Matanbuchus is a C++-based malicious downloader that has been distributed as a Malware‑as‑a‑Service (MaaS) offering since 2020. Version 3.0, observed in July 2025, introduces Protobuf-based serialization, ChaCha20 encryption, and multiple new anti-analysis techniques. The malware is composed of a downloader module that retrieves a primary backdoor module from its C2 server, then handles persistence, command execution, and delivery of follow-on payloads. It has been tied to ransomware incidents and to campaigns distributing the Rhadamanthys information stealer and NetSupport RAT.
The analysis describes two components, a downloader and a main module, and walks through the initial infection chain using QuickAssist, a malicious MSI hosted on gpa-cro.com, and a side-loaded DLL posing as HRUpdate.exe. The downloader reaches out to mechiraz.com to obtain the main module, which then registers with the C2, creates a scheduled task named Update Tracker Task, and sets a per-host mutex.

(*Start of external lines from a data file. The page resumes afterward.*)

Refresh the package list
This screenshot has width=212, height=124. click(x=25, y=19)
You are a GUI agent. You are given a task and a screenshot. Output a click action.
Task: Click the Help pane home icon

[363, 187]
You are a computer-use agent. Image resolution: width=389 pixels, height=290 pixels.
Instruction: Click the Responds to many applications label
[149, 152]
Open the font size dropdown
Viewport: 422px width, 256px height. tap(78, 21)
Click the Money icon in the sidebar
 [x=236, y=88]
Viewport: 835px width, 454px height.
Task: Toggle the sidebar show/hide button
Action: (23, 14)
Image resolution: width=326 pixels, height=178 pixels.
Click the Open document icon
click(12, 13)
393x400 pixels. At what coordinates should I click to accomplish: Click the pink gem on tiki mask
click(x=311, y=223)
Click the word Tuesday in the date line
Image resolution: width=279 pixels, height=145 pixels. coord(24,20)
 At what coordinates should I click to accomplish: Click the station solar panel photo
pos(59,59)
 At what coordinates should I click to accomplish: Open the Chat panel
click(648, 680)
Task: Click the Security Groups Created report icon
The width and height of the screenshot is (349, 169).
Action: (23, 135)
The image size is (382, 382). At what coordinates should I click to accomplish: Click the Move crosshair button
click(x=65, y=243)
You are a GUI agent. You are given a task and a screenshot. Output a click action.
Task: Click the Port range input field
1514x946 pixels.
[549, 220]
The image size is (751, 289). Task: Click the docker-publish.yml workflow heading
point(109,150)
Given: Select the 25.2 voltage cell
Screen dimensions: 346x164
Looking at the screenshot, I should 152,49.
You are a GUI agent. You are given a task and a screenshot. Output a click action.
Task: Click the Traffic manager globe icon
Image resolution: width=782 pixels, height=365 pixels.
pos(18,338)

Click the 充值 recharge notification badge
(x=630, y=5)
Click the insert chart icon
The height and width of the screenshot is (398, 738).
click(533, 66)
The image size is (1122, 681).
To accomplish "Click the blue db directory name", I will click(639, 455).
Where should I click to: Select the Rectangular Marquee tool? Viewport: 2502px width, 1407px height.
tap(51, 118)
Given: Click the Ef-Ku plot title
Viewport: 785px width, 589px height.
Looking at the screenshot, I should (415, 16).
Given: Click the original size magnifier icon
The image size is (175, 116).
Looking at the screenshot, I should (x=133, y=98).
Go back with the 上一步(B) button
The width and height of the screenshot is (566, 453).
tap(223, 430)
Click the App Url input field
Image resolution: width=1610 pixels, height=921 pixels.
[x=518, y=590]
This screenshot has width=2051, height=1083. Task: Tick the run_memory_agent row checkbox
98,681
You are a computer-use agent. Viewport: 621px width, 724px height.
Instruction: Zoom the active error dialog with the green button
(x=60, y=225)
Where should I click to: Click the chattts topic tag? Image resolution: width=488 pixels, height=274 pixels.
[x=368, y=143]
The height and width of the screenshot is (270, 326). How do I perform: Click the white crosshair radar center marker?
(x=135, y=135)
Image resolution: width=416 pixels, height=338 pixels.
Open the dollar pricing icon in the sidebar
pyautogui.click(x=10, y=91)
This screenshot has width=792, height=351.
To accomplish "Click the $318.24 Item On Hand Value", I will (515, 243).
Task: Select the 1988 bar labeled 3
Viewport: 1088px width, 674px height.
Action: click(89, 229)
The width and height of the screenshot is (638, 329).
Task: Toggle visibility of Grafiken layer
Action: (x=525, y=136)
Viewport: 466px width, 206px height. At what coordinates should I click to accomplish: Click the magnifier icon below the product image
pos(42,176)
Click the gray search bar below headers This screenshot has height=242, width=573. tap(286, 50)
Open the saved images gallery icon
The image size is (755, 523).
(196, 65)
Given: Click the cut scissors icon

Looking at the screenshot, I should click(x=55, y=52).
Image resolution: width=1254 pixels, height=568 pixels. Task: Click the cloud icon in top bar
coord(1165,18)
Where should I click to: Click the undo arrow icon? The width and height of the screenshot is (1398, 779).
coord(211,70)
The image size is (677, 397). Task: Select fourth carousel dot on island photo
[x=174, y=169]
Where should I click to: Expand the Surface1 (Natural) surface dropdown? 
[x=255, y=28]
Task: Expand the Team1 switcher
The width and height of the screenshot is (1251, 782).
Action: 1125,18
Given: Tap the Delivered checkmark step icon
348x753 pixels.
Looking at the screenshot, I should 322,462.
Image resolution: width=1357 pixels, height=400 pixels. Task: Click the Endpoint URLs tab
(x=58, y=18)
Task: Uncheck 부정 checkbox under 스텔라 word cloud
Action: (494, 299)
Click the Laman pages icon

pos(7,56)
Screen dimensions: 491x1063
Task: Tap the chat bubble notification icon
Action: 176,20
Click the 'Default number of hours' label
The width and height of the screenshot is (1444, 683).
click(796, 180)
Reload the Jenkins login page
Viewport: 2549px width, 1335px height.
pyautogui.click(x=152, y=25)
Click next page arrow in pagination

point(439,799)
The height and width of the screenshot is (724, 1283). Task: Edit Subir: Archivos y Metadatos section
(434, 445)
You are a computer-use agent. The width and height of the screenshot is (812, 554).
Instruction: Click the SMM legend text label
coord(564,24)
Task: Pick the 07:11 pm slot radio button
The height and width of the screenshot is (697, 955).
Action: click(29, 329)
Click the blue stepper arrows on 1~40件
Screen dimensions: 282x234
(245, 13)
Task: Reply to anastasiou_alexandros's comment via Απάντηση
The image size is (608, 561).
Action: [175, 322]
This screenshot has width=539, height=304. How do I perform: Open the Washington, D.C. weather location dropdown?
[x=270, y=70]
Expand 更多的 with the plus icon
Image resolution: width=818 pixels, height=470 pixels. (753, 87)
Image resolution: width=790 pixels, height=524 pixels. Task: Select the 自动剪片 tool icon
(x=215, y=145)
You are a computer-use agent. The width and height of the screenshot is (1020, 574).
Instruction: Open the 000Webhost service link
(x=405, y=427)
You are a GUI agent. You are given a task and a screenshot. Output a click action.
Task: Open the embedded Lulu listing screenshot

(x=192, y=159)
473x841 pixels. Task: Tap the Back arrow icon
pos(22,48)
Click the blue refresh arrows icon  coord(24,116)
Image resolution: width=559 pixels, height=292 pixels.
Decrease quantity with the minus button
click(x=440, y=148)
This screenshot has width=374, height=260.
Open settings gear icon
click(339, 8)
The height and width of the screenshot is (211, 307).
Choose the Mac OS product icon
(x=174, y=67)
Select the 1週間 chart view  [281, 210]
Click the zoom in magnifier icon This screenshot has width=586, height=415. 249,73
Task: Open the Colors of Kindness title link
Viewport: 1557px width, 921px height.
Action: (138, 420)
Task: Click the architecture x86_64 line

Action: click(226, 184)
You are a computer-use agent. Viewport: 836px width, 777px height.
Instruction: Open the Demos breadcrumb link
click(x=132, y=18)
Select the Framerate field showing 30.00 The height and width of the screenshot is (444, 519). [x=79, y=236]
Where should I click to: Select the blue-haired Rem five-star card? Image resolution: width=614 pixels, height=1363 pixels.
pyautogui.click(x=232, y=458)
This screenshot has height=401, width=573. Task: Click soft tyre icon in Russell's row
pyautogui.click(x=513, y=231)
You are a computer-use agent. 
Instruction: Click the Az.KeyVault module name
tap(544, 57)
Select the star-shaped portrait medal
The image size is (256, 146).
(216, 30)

C2 traffic flows over HTTPS using encrypted Protobuf messages secured with ChaCha20 keys and nonces.
Defensive measures include blocking the malicious gpa-cro.com and mechiraz.com domains at the network edge, monitoring for creation of the Update Tracker Task and the associated HKCU registry key, and enforcing application whitelisting to stop untrusted MSI packages and side-loaded DLLs from executing. Security teams should detect characteristic ChaCha20-encrypted traffic and restrict the use of Windows utilities such as msiexec for unsigned or unverified files.
When Matanbuchus activity is detected, isolate the impacted system, capture the scheduled task definition, registry entry, mutex value, and any retrieved payloads, and then remove the malicious binaries and tasks. Perform comprehensive endpoint forensics to uncover second-stage payloads and any exfiltrated data, followed by resetting exposed credentials and remediating affected Active Directory accounts.